At the end of the presidency, the Polish side prepared a progress report, summarizing the agreements and issues requiring further talks. The report adopted by the ECOFIN ministers sets the direction for the Danish presidency to possibly finalize the compromise. The Polish presidency accelerated the discussion on the energy tax, although the final decision will take place in the future.
A milestone of the presidency was the strengthening of information exchange between tax administrations. In March 2025, the Council adopted the DAC9 directive, the ninth amendment to the rules on administrative cooperation in the field of taxation. DAC9 introduces mechanisms for the exchange of data on global minimum taxation (Pillar 2 of the OECD).

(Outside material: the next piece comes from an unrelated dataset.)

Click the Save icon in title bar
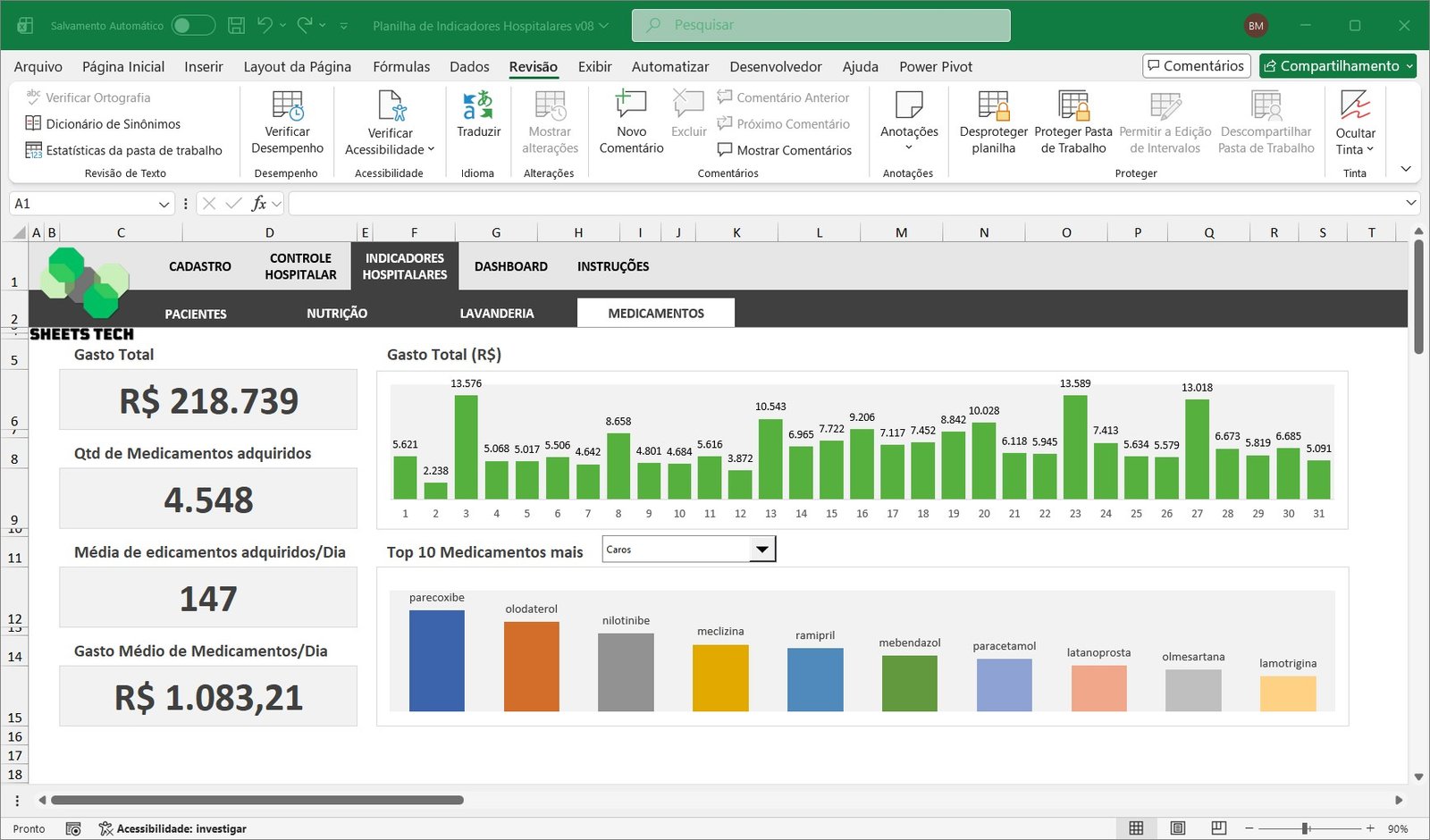 click(236, 26)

The new regulations will oblige large international capital groups to submit standardized reports on the effective amount of tax paid and other parameters needed to calculate the top-up tax. All tax administrations in the EU will be able to automatically exchange this information, which is crucial for the smooth implementation of the global minimum CIT tax. DAC9 unifies the reporting format (GloBE Information Return) and simplifies the obligations for companies, ensuring the submission of one set of information for the entire EU instead of many different national reports.
The Polish presidency also acted globally, coordinating the EU's position on tax matters. Work was monitored on an ongoing basis in the OECD/G20 BEPS Forum (Base Erosion Profit Shifting), especially on the implementation of the tax reform based on two pillars. After the adoption of Pillar 2 of BEPS in the EU, discussions focused on removing obstacles to the joint implementation of minimum taxation. As for Pillar 1 (taxation of the largest digital corporations), global negotiations are still dragging on, but the ECOFIN Council confirmed its support for developing an international consensus within the OECD.

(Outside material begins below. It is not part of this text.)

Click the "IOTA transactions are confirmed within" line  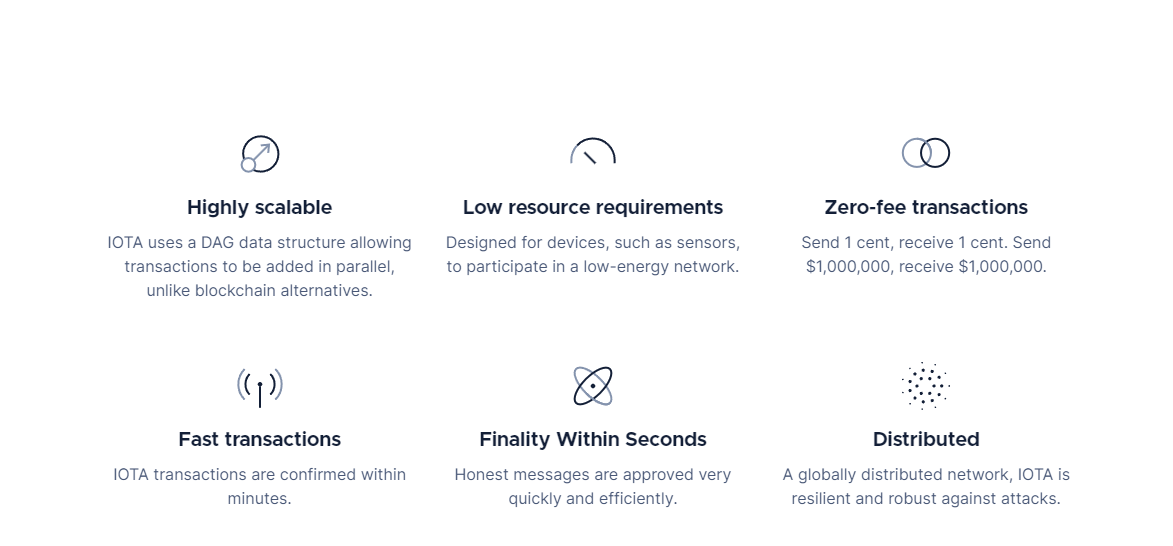click(260, 475)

A new element of the international landscape is the UN initiative on multilateral tax cooperation. In November 2024, the UN General Assembly adopted a resolution initiating work on the UN Framework Convention on Tax Cooperation. During the Polish presidency, the first negotiation meeting took place in New York, where it was agreed to divide the work into three areas. Poland took care to develop a common EU approach in these talks, so that the potential global convention would be complementary to the OECD arrangements.
One of the priorities of the Polish Ministry of Finance was to combat the excessive complexity of tax regulations. On 11 March 2025, the ECOFIN Council unanimously approved conclusions on a program to streamline and simplify tax regulations in the EU. The proposal formulates the principles that the EU should follow when preparing new regulations - emphasis on avoiding duplication of obligations, assessing the effects on the competitiveness of companies and eliminating outdated regulations.

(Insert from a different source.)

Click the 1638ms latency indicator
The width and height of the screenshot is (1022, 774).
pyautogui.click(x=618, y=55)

The Polish presidency in the area of taxation proved to be extremely fruitful. It managed to finalize several long-negotiated projects (digital VAT reform and DAC9), give impetus to more difficult dossiers by developing new directions, and also take care of cross-cutting issues - simplification of the system and international cooperation.
For businesses, this means many upcoming legal changes, especially in VAT and settlements of international corporations. It is clear that the Union is moving towards greater harmonization and tax transparency, trying not to add unnecessary burdens. The Polish emphasis on competitiveness and simplicity of regulations was well received - many of the described activities will be continued by subsequent presidencies, maintaining the high rank of tax issues on the EU agenda.